### Selected extract

▶

Julie Fowlis review – 'Scottish Gaelic songs with clear, gently thrilling vocals'

This article is more than 10 years old
Kings Place, London
In an entirely Scottish Gaelic set, the finest songs were the saddest, offering a reminder of how Fowlis has moved into the mainstream without compromising her approach

Julie Fowlis has changed the face of Scottish music by proving that an artist singing almost exclusively in Gaelic can become an international success and even break into Hollywood. What is more remarkable, however, is the way in which she has managed to move into the mainstream without compromising her approach. She may have provided songs for the Disney Pixar animation Brave and established a second career as a radio presenter, but she is still a traditional singer whose aim is to research and revive Gaelic songs – many of them from North Uist, in the Outer Hebrides, where she was brought up.

Six years ago, I watched her performing in the little village hall on the island, and she treated this concert in much the same way, mixing an easy-going stage style with clear, gently thrilling vocals. She arrived wearing a tartan jacket and focused on songs from her new album, Gach Sgeul – Every Story, which includes material she collected in North Uist. Her entire set was in Scottish Gaelic, with the exception of a few lines of her charming Gaelic reworking of the Beatles' Blackbird, but she was careful not to alienate her audience, and explained every song.

◀

### Task to complete
Please extend the Julie Fowlis concert review past its last sentence, in the same first-person voice.

### Data excerpt

▶

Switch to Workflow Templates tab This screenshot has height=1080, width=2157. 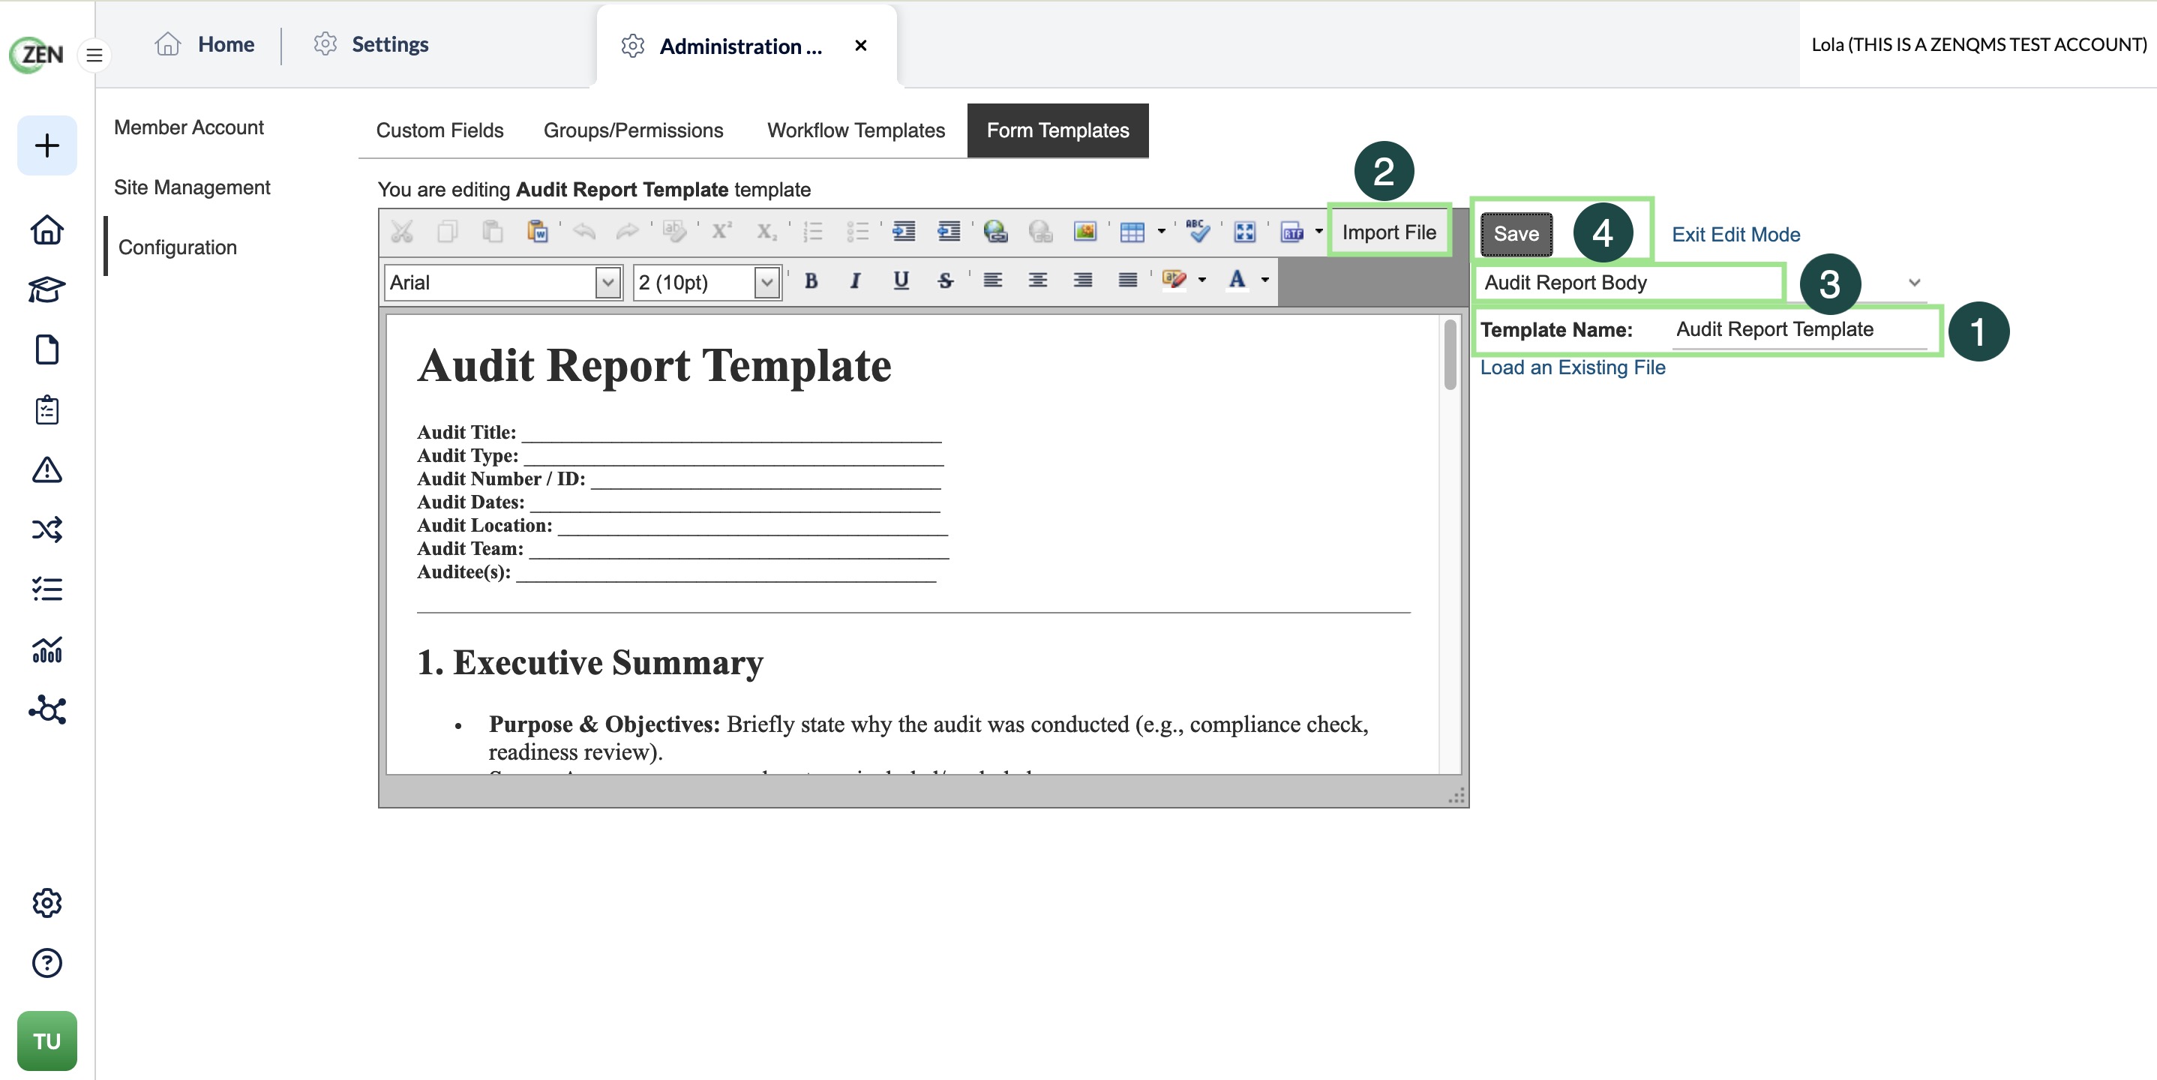(x=856, y=130)
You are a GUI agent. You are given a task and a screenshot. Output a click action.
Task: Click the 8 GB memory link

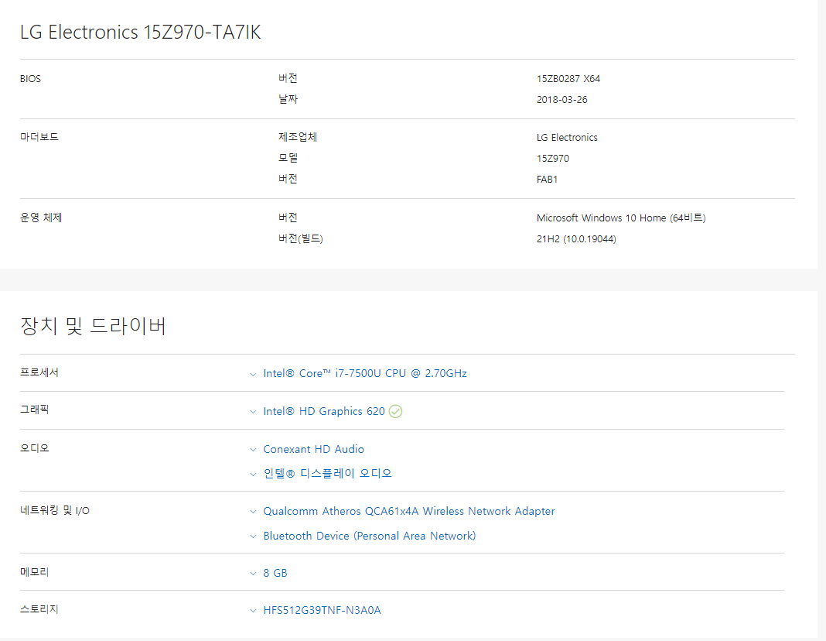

◀

### Exercise response
She was backed by a subtle and classy acoustic trio: her husband, Éamon Doorley, playing bouzouki guitar; Tony Byrne on guitar; and thoughtful fiddle work from Duncan Chisholm. There was no percussion, and Fowlis herself added whistle and harmonium. Her songs included rapid-fire "mouth music", ballads, praise songs, a traditional lullaby and an a capella story about seals. The finest were the saddest. Donald Shaw's setting for a poem of lost love by Sorley MacLean, and Do Chalum, a lament for a young man, were the highlights of an exquisite, gently emotional set.